O ato de criação estética
Bakhtin (2003) trata da questão da construção da personagem pelo autor na obra estética. Para ele, o autor responde à personagem, dá forma a seu todo. O autor é uma força englobante, arquitetonicamente estável, que dá forma e vida ao elemento criado.
É especificamente estética essa resposta ao todo da pessoa-personagem, e essa resposta reúne todas as definições e avaliações ético-cognitivas e lhes dá acabamento em um todo concreto-conceitual singular e único e também semântico. Essa resposta total à personagem tem um caráter criador, produtivo e de princípio. (p. 4)
O autor responde à personagem e no processo criador a constitui como sujeito. No processo de relação dialógica, o autor, como outro do eu-personagem, tem acesso ao seu todo. Ela está inserida em seu horizonte ideológico e, somente assim, pode receber finalização, acabamento estético pelo autor em um processo não-indiferente.
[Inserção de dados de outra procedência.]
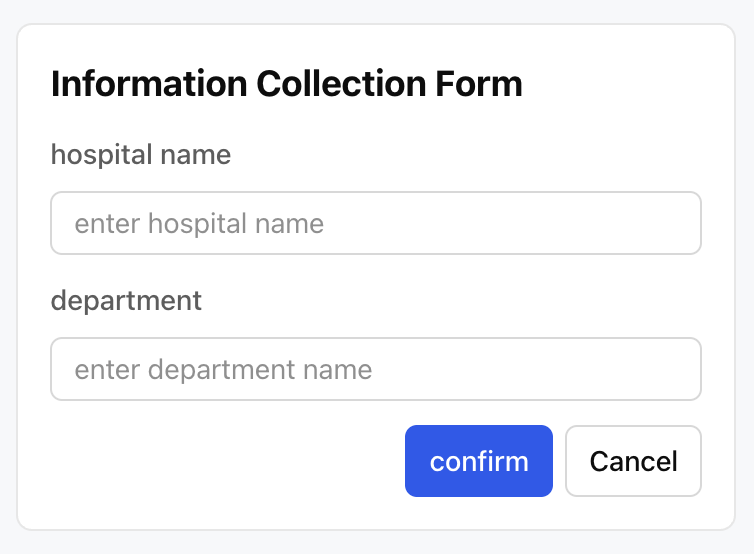Select the 'hospital name' label
Screen dimensions: 754x554
pos(141,155)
De fora, o autor se aproxima da personagem, tenta colocar-se em seu lugar e lhe confere posições axiológicas, as quais devem organizar-se em um todo signiticativo.
Autor e a personagem entram em processo de responsividade reponsável, uma vez que o autor engloba o todo da personagem e deve responder a ela axiologicamente, responsavelmente como um outro sujeito. O autor tem a visão do todo, visão englobante e arquitetonicamente responsável. Ele a cria e, assim, torna-se autor. Somente na relação dialógica e de princípio criativo do ato estético as figuras do autor e da personagem podem se construir.
Apesar de tais concepções sobre o ato estético de construção da personagem terem sido propostas para pensar o romance, portanto, a linguagem verbal, também podemos estendê-la, conforme concebe Haynes (1995), para a visual, e até a verbo-voco-visual nas linguagens contemporâneas. Tais reflexões sobre a criação verbal, em realidade, se aplicam a uma reflexão sobre a natureza do ato estético. “He [Bakhtin] was concerned with how humans give form to their experience: how they perceive an object, text, or another person, and how they shape that perception into a synthesized whole, process by which we ‘author’ one another” (p. 4)[3]. Para Bakhtin, um autor é criado no ato estético, no qual ele dá forma à sua experiência, refrata a vida para a obra de arte, porém, tal ato só é possível graças à personagem.
Todo ato de criação estética deve levar em conta a consciência ativa presente no texto – concebido aqui em sentido amplo. Esse outro do texto-enunciado, depois de concebido e completado pelo autor, torna-se um sujeito autônomo, com posições avaliativas que não necessariamente são as mesmas do autor. Da mesma forma, o autor-pessoa, após o fim do ato estético, nada sabe sobre o processo criativo do autor-criador, que nasce e morre no processo dialógico ativo com a personagem no interior de uma obra.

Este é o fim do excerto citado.